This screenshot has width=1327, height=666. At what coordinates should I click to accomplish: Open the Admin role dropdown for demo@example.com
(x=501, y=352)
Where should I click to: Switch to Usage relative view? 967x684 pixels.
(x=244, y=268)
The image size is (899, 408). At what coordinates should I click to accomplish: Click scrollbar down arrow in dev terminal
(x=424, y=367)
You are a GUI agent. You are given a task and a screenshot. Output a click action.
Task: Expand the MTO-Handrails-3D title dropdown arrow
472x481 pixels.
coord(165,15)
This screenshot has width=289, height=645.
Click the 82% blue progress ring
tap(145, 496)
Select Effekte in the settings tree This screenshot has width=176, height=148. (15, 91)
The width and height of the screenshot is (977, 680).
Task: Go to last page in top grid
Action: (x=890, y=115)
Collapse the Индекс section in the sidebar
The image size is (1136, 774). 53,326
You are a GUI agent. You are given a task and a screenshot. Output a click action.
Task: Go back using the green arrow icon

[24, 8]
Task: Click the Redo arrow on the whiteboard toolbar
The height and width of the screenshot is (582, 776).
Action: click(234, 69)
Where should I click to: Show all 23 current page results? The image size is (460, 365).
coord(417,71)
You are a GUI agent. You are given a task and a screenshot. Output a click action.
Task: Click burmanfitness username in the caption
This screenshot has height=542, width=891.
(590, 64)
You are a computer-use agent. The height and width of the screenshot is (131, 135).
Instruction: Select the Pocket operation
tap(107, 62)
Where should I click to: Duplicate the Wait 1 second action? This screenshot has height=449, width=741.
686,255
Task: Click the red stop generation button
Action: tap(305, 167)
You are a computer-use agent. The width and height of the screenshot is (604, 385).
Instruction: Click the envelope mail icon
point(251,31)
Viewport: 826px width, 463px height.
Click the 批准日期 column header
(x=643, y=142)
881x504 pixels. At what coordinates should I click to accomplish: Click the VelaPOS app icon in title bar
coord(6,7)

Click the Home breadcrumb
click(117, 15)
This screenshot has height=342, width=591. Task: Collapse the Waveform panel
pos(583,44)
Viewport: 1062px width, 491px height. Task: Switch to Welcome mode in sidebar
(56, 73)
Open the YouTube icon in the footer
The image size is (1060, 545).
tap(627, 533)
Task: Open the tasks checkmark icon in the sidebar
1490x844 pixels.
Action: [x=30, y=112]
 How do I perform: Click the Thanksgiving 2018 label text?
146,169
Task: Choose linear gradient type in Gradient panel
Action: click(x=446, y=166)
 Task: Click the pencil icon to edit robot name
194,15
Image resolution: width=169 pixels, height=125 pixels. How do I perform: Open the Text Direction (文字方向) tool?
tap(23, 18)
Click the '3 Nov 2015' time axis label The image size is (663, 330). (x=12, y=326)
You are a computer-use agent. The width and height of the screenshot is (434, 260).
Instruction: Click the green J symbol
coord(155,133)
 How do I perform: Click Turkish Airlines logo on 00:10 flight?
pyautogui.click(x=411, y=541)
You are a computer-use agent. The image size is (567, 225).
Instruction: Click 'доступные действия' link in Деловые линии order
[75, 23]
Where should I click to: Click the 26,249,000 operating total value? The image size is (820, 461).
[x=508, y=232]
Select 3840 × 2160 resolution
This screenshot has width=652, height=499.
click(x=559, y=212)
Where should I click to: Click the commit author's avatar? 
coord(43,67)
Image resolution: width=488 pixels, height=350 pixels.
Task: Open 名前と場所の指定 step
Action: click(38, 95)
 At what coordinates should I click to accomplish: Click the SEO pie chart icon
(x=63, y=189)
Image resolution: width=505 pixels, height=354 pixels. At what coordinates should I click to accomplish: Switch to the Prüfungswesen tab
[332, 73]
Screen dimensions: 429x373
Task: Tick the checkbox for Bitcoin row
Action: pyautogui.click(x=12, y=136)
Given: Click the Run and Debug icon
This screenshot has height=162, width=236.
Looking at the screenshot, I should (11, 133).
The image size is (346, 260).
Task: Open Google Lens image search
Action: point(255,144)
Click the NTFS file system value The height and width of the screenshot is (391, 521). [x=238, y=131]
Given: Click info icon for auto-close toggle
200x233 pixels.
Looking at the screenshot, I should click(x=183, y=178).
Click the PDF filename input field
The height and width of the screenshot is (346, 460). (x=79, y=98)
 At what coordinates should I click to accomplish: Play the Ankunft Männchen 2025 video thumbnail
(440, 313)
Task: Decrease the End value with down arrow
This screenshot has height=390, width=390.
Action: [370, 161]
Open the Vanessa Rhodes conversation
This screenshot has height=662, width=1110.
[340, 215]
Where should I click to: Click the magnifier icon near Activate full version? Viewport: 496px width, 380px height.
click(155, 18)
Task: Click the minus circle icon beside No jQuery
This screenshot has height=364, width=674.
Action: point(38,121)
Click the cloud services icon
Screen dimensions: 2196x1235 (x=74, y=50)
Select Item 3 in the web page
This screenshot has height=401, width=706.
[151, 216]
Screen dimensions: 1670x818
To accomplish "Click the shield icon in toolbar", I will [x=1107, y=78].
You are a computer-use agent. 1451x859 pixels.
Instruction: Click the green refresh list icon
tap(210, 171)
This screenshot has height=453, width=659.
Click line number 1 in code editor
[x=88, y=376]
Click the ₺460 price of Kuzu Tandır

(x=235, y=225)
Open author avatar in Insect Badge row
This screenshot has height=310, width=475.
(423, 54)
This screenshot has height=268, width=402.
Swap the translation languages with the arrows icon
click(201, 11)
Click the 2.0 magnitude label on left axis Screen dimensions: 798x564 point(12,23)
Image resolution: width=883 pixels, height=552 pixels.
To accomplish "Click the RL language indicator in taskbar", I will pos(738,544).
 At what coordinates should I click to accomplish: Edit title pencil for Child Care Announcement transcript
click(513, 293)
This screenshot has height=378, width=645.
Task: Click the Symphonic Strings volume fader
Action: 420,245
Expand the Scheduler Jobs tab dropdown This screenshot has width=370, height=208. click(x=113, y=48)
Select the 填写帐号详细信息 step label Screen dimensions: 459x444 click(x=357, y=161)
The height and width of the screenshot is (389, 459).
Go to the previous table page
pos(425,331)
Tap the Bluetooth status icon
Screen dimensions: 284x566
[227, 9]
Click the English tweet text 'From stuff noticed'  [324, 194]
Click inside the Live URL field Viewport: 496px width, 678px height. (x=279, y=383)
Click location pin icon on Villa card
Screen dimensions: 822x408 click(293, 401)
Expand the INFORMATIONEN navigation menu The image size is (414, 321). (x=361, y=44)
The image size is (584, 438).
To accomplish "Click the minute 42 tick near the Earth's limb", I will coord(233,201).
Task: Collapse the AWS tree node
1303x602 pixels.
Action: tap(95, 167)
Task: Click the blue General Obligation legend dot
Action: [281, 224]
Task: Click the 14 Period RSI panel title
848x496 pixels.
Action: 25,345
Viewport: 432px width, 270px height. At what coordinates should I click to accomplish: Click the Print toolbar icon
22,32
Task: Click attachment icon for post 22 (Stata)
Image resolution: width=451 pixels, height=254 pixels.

=-=-=-=-=

◆ What to work on: The listing above needs to be retyped. Reproduce every line exactly.

◆ Completed exercise:
This screenshot has width=1327, height=666. At what coordinates should I click to accomplish: Open the Admin role dropdown for demo@example.com
(x=501, y=352)
Where should I click to: Switch to Usage relative view? 967x684 pixels.
(x=244, y=268)
The image size is (899, 408). At what coordinates should I click to accomplish: Click scrollbar down arrow in dev terminal
(x=424, y=367)
You are a GUI agent. You are given a task and a screenshot. Output a click action.
Task: Expand the MTO-Handrails-3D title dropdown arrow
472x481 pixels.
coord(165,15)
This screenshot has width=289, height=645.
Click the 82% blue progress ring
tap(145, 496)
Select Effekte in the settings tree This screenshot has width=176, height=148. (15, 91)
The width and height of the screenshot is (977, 680).
Task: Go to last page in top grid
Action: (x=890, y=115)
Collapse the Индекс section in the sidebar
The image size is (1136, 774). 53,326
You are a GUI agent. You are given a task and a screenshot. Output a click action.
Task: Go back using the green arrow icon

[24, 8]
Task: Click the Redo arrow on the whiteboard toolbar
The height and width of the screenshot is (582, 776).
Action: click(234, 69)
Where should I click to: Show all 23 current page results? The image size is (460, 365).
coord(417,71)
You are a GUI agent. You are given a task and a screenshot. Output a click action.
Task: Click burmanfitness username in the caption
This screenshot has height=542, width=891.
(590, 64)
You are a computer-use agent. The height and width of the screenshot is (131, 135).
Instruction: Select the Pocket operation
tap(107, 62)
Where should I click to: Duplicate the Wait 1 second action? This screenshot has height=449, width=741.
686,255
Task: Click the red stop generation button
Action: tap(305, 167)
You are a computer-use agent. The width and height of the screenshot is (604, 385).
Instruction: Click the envelope mail icon
point(251,31)
Viewport: 826px width, 463px height.
Click the 批准日期 column header
(x=643, y=142)
881x504 pixels. At what coordinates should I click to accomplish: Click the VelaPOS app icon in title bar
coord(6,7)

Click the Home breadcrumb
click(117, 15)
This screenshot has height=342, width=591. Task: Collapse the Waveform panel
pos(583,44)
Viewport: 1062px width, 491px height. Task: Switch to Welcome mode in sidebar
(56, 73)
Open the YouTube icon in the footer
The image size is (1060, 545).
tap(627, 533)
Task: Open the tasks checkmark icon in the sidebar
1490x844 pixels.
Action: [x=30, y=112]
 How do I perform: Click the Thanksgiving 2018 label text?
146,169
Task: Choose linear gradient type in Gradient panel
Action: click(x=446, y=166)
 Task: Click the pencil icon to edit robot name
194,15
Image resolution: width=169 pixels, height=125 pixels. How do I perform: Open the Text Direction (文字方向) tool?
tap(23, 18)
Click the '3 Nov 2015' time axis label The image size is (663, 330). (x=12, y=326)
You are a computer-use agent. The width and height of the screenshot is (434, 260).
Instruction: Click the green J symbol
coord(155,133)
 How do I perform: Click Turkish Airlines logo on 00:10 flight?
pyautogui.click(x=411, y=541)
You are a computer-use agent. The image size is (567, 225).
Instruction: Click 'доступные действия' link in Деловые линии order
[75, 23]
Where should I click to: Click the 26,249,000 operating total value? The image size is (820, 461).
[x=508, y=232]
Select 3840 × 2160 resolution
This screenshot has width=652, height=499.
click(x=559, y=212)
Where should I click to: Click the commit author's avatar? 
coord(43,67)
Image resolution: width=488 pixels, height=350 pixels.
Task: Open 名前と場所の指定 step
Action: click(38, 95)
 At what coordinates should I click to accomplish: Click the SEO pie chart icon
(x=63, y=189)
Image resolution: width=505 pixels, height=354 pixels. At what coordinates should I click to accomplish: Switch to the Prüfungswesen tab
[332, 73]
Screen dimensions: 429x373
Task: Tick the checkbox for Bitcoin row
Action: pyautogui.click(x=12, y=136)
Given: Click the Run and Debug icon
This screenshot has height=162, width=236.
Looking at the screenshot, I should (11, 133).
The image size is (346, 260).
Task: Open Google Lens image search
Action: point(255,144)
Click the NTFS file system value The height and width of the screenshot is (391, 521). [x=238, y=131]
Given: Click info icon for auto-close toggle
200x233 pixels.
Looking at the screenshot, I should click(x=183, y=178).
Click the PDF filename input field
The height and width of the screenshot is (346, 460). (x=79, y=98)
 At what coordinates should I click to accomplish: Play the Ankunft Männchen 2025 video thumbnail
(440, 313)
Task: Decrease the End value with down arrow
This screenshot has height=390, width=390.
Action: [370, 161]
Open the Vanessa Rhodes conversation
This screenshot has height=662, width=1110.
[340, 215]
Where should I click to: Click the magnifier icon near Activate full version? Viewport: 496px width, 380px height.
click(155, 18)
Task: Click the minus circle icon beside No jQuery
This screenshot has height=364, width=674.
Action: point(38,121)
Click the cloud services icon
Screen dimensions: 2196x1235 (x=74, y=50)
Select Item 3 in the web page
This screenshot has height=401, width=706.
[151, 216]
Screen dimensions: 1670x818
To accomplish "Click the shield icon in toolbar", I will [x=1107, y=78].
You are a computer-use agent. 1451x859 pixels.
Instruction: Click the green refresh list icon
tap(210, 171)
This screenshot has height=453, width=659.
Click line number 1 in code editor
[x=88, y=376]
Click the ₺460 price of Kuzu Tandır

(x=235, y=225)
Open author avatar in Insect Badge row
This screenshot has height=310, width=475.
(423, 54)
This screenshot has height=268, width=402.
Swap the translation languages with the arrows icon
click(201, 11)
Click the 2.0 magnitude label on left axis Screen dimensions: 798x564 point(12,23)
Image resolution: width=883 pixels, height=552 pixels.
To accomplish "Click the RL language indicator in taskbar", I will pos(738,544).
 At what coordinates should I click to accomplish: Edit title pencil for Child Care Announcement transcript
click(513, 293)
This screenshot has height=378, width=645.
Task: Click the Symphonic Strings volume fader
Action: 420,245
Expand the Scheduler Jobs tab dropdown This screenshot has width=370, height=208. click(x=113, y=48)
Select the 填写帐号详细信息 step label Screen dimensions: 459x444 click(x=357, y=161)
The height and width of the screenshot is (389, 459).
Go to the previous table page
pos(425,331)
Tap the Bluetooth status icon
Screen dimensions: 284x566
[227, 9]
Click the English tweet text 'From stuff noticed'  [324, 194]
Click inside the Live URL field Viewport: 496px width, 678px height. (x=279, y=383)
Click location pin icon on Villa card
Screen dimensions: 822x408 click(293, 401)
Expand the INFORMATIONEN navigation menu The image size is (414, 321). (x=361, y=44)
The image size is (584, 438).
To accomplish "Click the minute 42 tick near the Earth's limb", I will coord(233,201).
Task: Collapse the AWS tree node
1303x602 pixels.
Action: tap(95, 167)
Task: Click the blue General Obligation legend dot
Action: [281, 224]
Task: Click the 14 Period RSI panel title
848x496 pixels.
Action: 25,345
Viewport: 432px width, 270px height. At what coordinates should I click to accomplish: Click the Print toolbar icon
22,32
Task: Click attachment icon for post 22 (Stata)
Image resolution: width=451 pixels, height=254 pixels.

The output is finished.